3. O Cuidado como valor jurídico.
Cabe apontar a dificuldade para definir “cuidado”. Neste sentido, uma definição ampla de cuidado incluiria toda forma de atenção centrada na pessoa.
Dessa atenção podemos ramificar para a proteção, que deve acompanhar o ser humano desde a sua vulnerabilidade de recém-nascido, até ao extremo oposto, da vulnerabilidade do idoso[13].
De igual modo, pode-se englobar a educação[14], que é fonte primordial para inserção social, bem como autoafirmação pessoal.
Nesse sentido, o cuidado exige tanto de amor, carinho e afeto, quanto de trabalho ou tarefa, no sentido de dedicar-se ao outro[15].
O cuidado como ‘expressão humanizadora, preconizado por Vera Regina Waldow, também nos remete a uma efetiva reflexão, sobretudo quando estamos diante de crianças e jovens que, de alguma forma, perderam a referência da família de origem(...). A autora afirma: ‘o ser humano precisa cuidar de outro ser humano para realizar a sua humanidade, para crescer no sentido ético do termo.

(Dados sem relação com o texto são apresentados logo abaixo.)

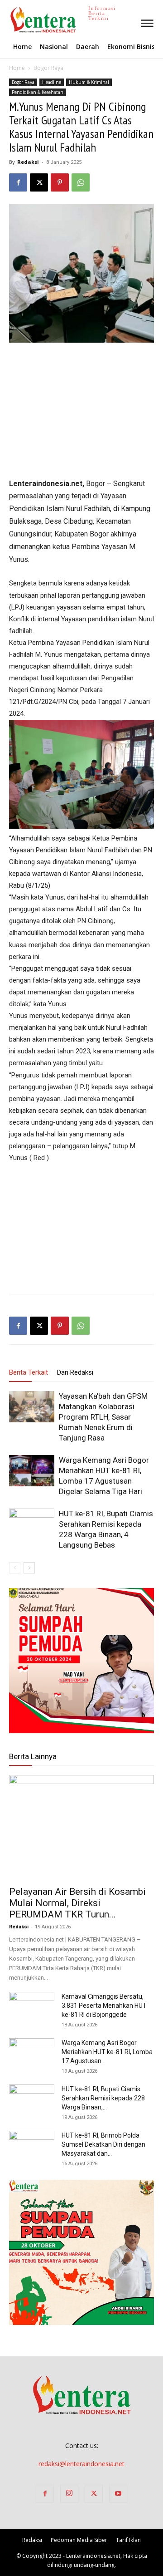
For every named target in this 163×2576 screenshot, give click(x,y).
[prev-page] (14, 1567)
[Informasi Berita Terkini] (10, 20)
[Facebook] (18, 182)
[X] (39, 182)
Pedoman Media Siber (79, 2540)
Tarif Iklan (128, 2540)
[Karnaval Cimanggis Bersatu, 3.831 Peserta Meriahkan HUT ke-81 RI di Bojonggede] (31, 2008)
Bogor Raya (48, 68)
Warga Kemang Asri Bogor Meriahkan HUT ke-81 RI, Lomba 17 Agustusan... (107, 2052)
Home (17, 68)
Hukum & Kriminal (89, 82)
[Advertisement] (81, 411)
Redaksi (28, 161)
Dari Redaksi (75, 1372)
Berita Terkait (28, 1372)
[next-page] (29, 1567)
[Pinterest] (60, 182)
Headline (51, 82)
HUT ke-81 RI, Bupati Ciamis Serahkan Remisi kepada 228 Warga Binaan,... (103, 2098)
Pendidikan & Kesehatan (37, 92)
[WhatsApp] (81, 182)
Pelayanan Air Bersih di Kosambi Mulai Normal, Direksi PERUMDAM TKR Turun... (77, 1903)
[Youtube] (118, 2494)
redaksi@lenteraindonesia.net (81, 2463)
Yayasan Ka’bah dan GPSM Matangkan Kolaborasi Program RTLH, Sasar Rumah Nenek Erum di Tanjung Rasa (103, 1416)
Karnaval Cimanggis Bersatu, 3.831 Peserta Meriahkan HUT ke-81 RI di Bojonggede (104, 2005)
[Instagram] (69, 2494)
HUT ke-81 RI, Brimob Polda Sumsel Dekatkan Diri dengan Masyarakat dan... (103, 2144)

Da mesma maneira, o ser humano precisa ser cuidado para atingir sua plenitude, para que possa superar obstáculos e dificuldades da vida humana’.[16]

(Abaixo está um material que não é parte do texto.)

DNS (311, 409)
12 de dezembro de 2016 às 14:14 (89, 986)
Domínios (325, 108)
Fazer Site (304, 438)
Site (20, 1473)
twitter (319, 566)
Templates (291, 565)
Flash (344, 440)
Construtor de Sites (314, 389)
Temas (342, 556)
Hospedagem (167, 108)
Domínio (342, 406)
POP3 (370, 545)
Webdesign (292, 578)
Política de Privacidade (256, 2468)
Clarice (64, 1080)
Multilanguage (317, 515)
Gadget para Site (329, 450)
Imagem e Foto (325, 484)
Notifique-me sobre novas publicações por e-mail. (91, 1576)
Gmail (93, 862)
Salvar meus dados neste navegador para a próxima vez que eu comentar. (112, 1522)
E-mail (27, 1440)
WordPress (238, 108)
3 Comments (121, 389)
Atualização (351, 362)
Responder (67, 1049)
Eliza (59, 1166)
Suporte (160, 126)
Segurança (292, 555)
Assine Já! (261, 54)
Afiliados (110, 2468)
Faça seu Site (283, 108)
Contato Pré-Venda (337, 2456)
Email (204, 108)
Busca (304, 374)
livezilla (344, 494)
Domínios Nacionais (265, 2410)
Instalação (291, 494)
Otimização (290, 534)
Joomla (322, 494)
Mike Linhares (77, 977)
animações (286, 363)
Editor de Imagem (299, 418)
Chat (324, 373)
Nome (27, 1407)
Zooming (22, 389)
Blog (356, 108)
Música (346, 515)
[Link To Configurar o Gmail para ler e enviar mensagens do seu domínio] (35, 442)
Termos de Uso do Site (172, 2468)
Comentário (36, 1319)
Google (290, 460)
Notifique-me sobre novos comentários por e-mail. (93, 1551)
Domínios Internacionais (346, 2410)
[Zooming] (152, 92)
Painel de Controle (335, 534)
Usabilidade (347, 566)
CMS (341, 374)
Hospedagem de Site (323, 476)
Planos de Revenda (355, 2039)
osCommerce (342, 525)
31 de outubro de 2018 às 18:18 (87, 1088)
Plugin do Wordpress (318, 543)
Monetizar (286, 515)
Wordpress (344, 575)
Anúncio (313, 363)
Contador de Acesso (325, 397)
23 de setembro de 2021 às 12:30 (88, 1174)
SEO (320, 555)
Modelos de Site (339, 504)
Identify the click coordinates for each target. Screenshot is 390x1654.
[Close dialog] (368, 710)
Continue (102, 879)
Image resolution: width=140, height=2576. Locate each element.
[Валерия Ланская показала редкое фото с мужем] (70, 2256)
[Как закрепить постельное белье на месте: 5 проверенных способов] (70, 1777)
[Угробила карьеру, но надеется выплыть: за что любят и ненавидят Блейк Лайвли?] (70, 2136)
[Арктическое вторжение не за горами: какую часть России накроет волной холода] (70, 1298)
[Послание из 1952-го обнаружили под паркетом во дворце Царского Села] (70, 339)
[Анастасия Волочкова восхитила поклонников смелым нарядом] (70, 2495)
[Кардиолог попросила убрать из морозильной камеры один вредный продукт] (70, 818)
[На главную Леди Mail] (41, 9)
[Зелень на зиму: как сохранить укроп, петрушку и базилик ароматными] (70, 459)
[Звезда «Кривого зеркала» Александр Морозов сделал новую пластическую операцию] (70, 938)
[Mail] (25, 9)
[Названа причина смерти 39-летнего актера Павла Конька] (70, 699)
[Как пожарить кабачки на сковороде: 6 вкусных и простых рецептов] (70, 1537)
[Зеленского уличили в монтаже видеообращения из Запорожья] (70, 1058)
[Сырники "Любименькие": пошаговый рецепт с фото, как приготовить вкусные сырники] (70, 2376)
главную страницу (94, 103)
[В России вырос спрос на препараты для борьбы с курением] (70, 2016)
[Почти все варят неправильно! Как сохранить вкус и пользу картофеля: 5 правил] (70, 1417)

O ordenamento jurídico brasileiro insere a questão do cuidado em diversos dispositivos legais, desde a Constituição Federal de 1988 até legislações infralegais. Deste modo, o dever de cuidar encontra-se implícito em diversas normas de proteção[17].
Na Constituição Federal de 1988, o dever de cuidar tem como fundamento primordial o princípio da dignidade da pessoa humana, positivada em seu artigo primeiro, sendo este um dos pilares da República[18].
Assim, onde estiver a pessoa humana, será sempre ela alvo dos cuidados da ciência jurídica.[19]
Estaríamos, ainda, perante um valor jurídico estreitamente relacionado com a solidariedade e, especialmente no seu aspecto familiar, também muito conexo com a ideia de afetividade[20].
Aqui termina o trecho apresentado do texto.